Continue the lecture notes on the clockwork universe, picking up after their last line.

* Passage:

══════

HISTORY 135C

Department of History
University of California, Irvine
Instructor:    Dr. Barbara J. Becker

Lecture 9.  The Clockwork Universe.

A New Physics for a New (Heliocentric) World

Before the Copernican system could be accepted as more than a mathematical convenience, a new physics had to be developed to explain the "natural" motions of things.

Aristotelian physics:

  • There is a distinction between terrestrial and celestial physics.
  • In the terrestrial realm (below the orbit of the Moon), each body has a rightful place and must move naturally (up or down) toward it depending on its material composition.
    • Earth -- center of universe
    • Water -- above earth; below air
    • Air -- above water; below fire
    • Fire -- boundary of terrestrial and celestial realm
  • In the celestial realm (at or beyond the orbit of the Moon), each body is made of Quintessence, a perfect and unchanging element.  Each must move at a constant speed in perfect circles.

If Earth is not The Center, or if there are multiple centers -- then what?  How can natural motion be explained??

If Earth is a celestial body, is there really a difference between terrestrial motion and celestial physics?

What should "Copernican" physics be like?

René Descartes (1596-1650)

René Descartes  (1596-1650)

Around 1660, a young Cambridge University student named Roger North reacted to the views of French philosopher, René Descartes:

As to study there, I followed my own appetite, which was to natural philosophy, which they call physics, and particularly D. Cartes, whose works, I dare say, I read over 3 times before I understood him.

And at that time new philosophy was a sort of heresy, and my brother could not encourage me much in it....

But I found such a stir about Des Cartes, some railing at him, and forbidding the reading him, as if he had impugned the very Gospel and yet there was a general inclination, especially of the brisk part of the university, to use him, which made me conclude, there was something extraordinary in him....

Descartes' World

Maybe all motion, terrestrial and celestial, is forced motion of one sort or another.

"Space" in the universe is completely filled with fine celestial matter.

The only way for something to move is if it pushes something else out of the way.

══════

* Data segment:

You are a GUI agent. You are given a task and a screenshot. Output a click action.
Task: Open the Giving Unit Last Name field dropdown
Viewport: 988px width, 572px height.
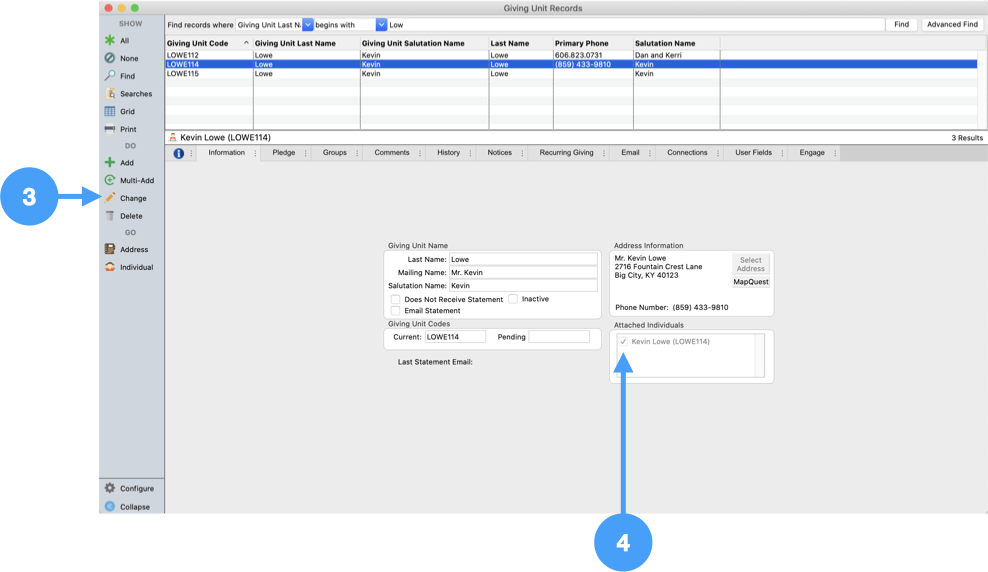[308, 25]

══════

* Answer to this task:
Like boats ("H' and "I") and small pieces of debris ("K" and "L") floating on a river, stars, planets, and comets are carried along in the swirling vortices of celestial matter.


An imaginary planet (T) -- a lot like Earth -- is surrounded by layers of water and air.


Planet "T" is carried around its Sun (S) by the celestial matter that fills all space.


Like "S", every star (A, E, ), is the center of a whirling vortex of celestial matter.

According to Descartes, all celestial motion can be explained on the basis of this simple vortex model.

According to Descartes, all terrestrial motion can be explained by the vortex model, too.

As the fine celestial matter is whisked outward by the vortex's whirling motion, larger, more massive bodies move downward toward the vortex's center to fill the empty spaces left behind.

Giambattista Riccioli (1598-1671)

Not everyone was ready to move into the heliocentric camp. 

In 1651, renowned Jesuit astronomer, Giambattista Riccioli (1598-1671) published Almagestum Novum (The New Almagest) in which he listed 20 arguments in favor of the Earth's motion and 77 against it!  His book appeared with the following frontispiece:

In the illustration, Astraea (goddess of justice) puts the heavenly spheres to the test with her trusty scales.  Ptolemy's system has already been weighed and found wanting.  A sphere representing his geocentric universe lies discarded on the ground in the lower right hand corner.  Meanwhile, Ptolemy (seated on the ground) himself looks on approvingly as the lightweight system of Copernicus (depicted as the sphere on the left) is outweighed by that of Riccioli himself.  Riccioli's universe resembles Tycho's geo-heliocentric system in many respects.  Unlike Tycho, Riccioli contended that only Mercury, Venus and Mars orbit the Sun.  The Sun, Jupiter and Saturn orbit the stationary Earth.

Isaac Newton (1642-1727)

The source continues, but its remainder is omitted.